- [Task statement]: Copy the stretch from the line containing "You are a GUI" through the end of the items, swapping "screenshot" for "screen capture" and keeping everything else the same. Leave the pictures out of your answer.

- [Records provided]:
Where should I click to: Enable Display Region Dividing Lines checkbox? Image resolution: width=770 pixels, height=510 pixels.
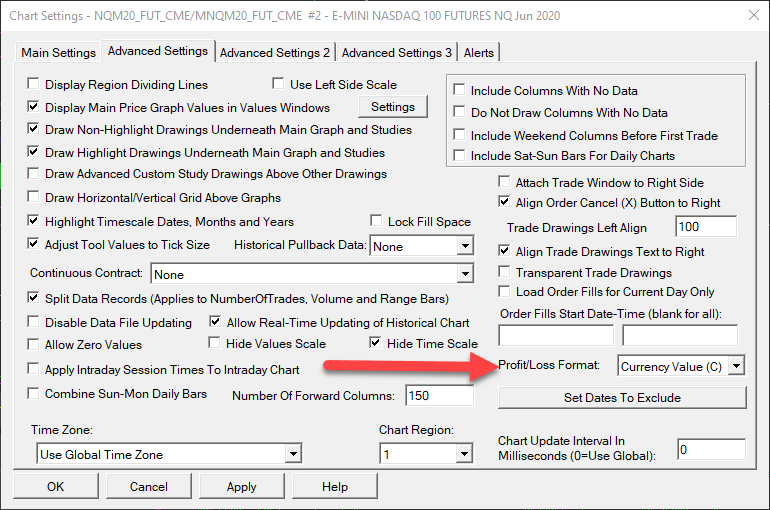tap(35, 84)
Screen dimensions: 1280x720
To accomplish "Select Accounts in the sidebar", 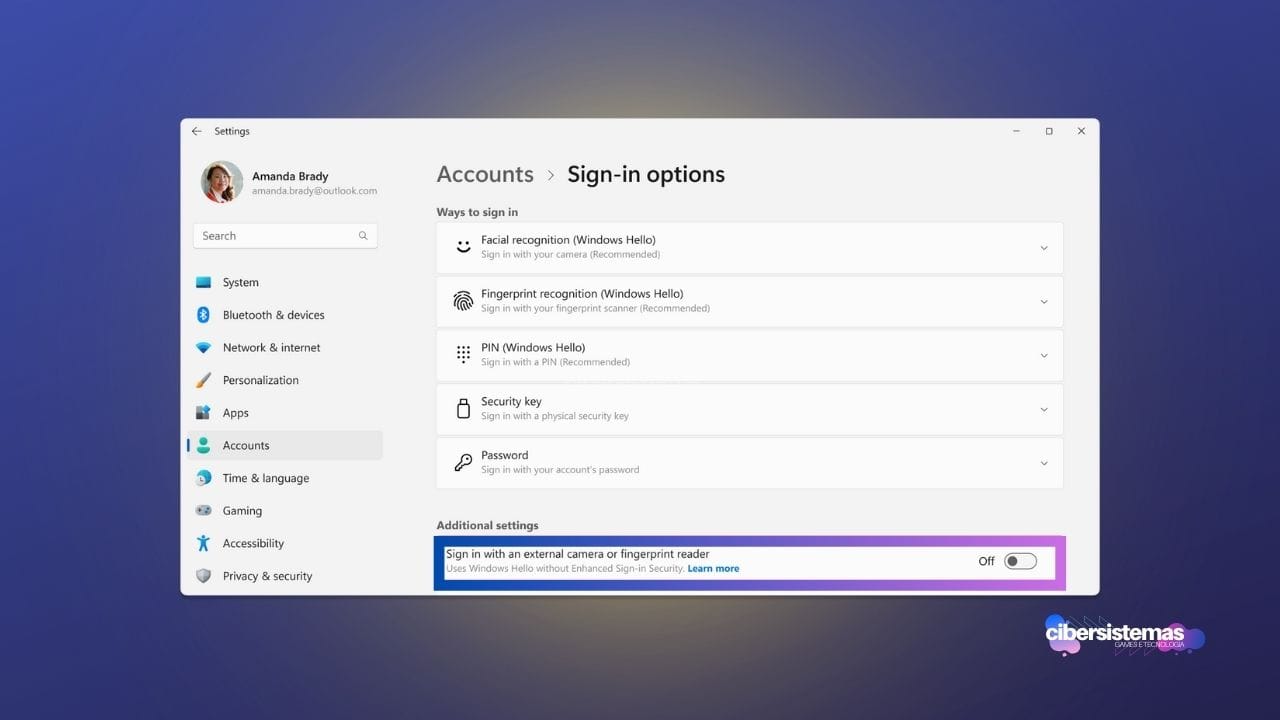I will pos(246,446).
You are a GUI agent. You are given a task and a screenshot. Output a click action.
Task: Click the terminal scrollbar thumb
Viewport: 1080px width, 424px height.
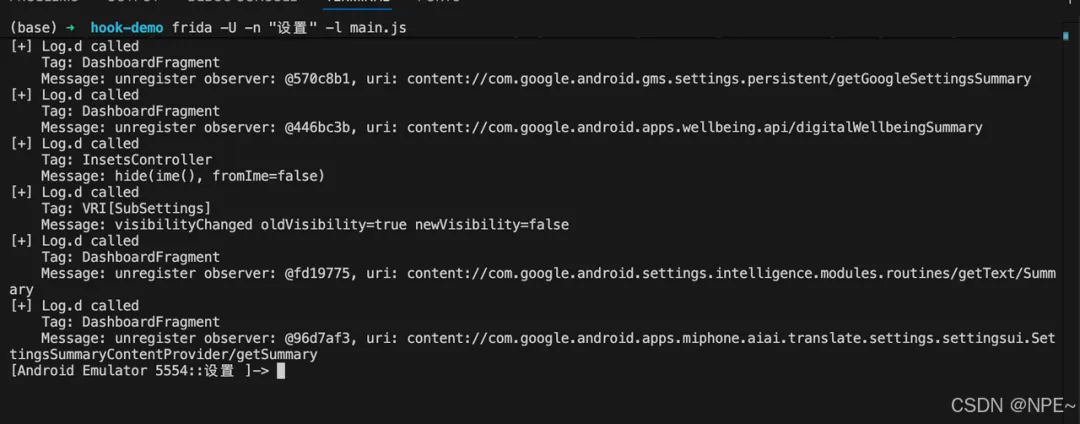click(1067, 37)
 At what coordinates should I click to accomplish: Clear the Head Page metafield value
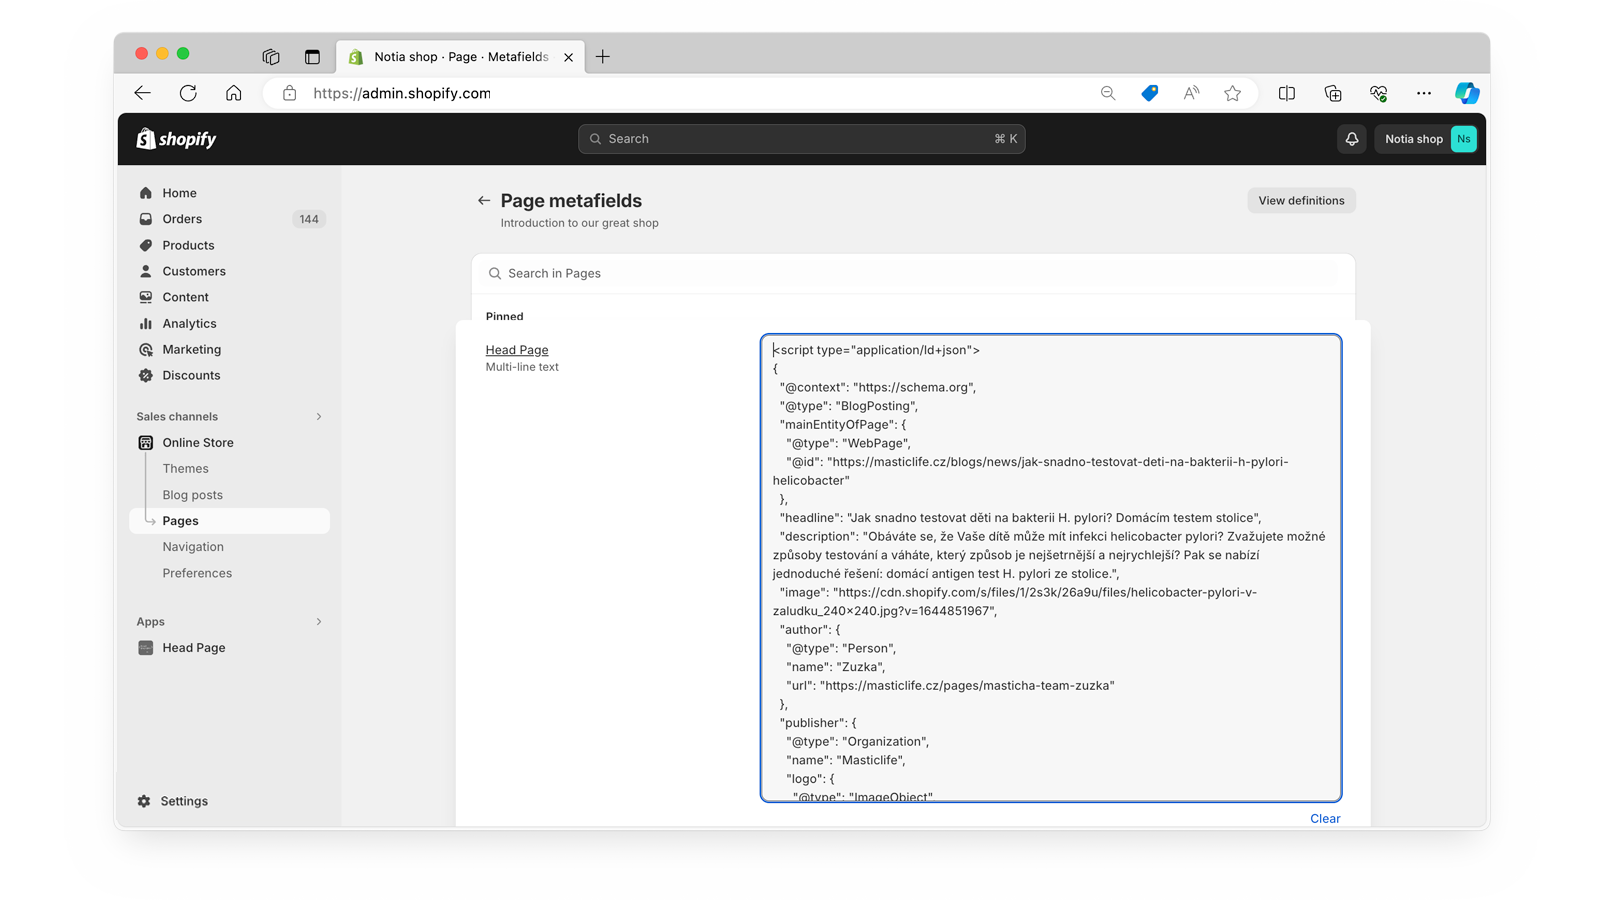pos(1325,818)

- [Result]:
You are a GUI agent. You are given a task and a screen capture. Output a click action.
Task: Click the terminal scrollbar thumb
Viewport: 1080px width, 424px height.
click(1067, 37)
 At what coordinates should I click to accomplish: Clear the Head Page metafield value
pos(1325,818)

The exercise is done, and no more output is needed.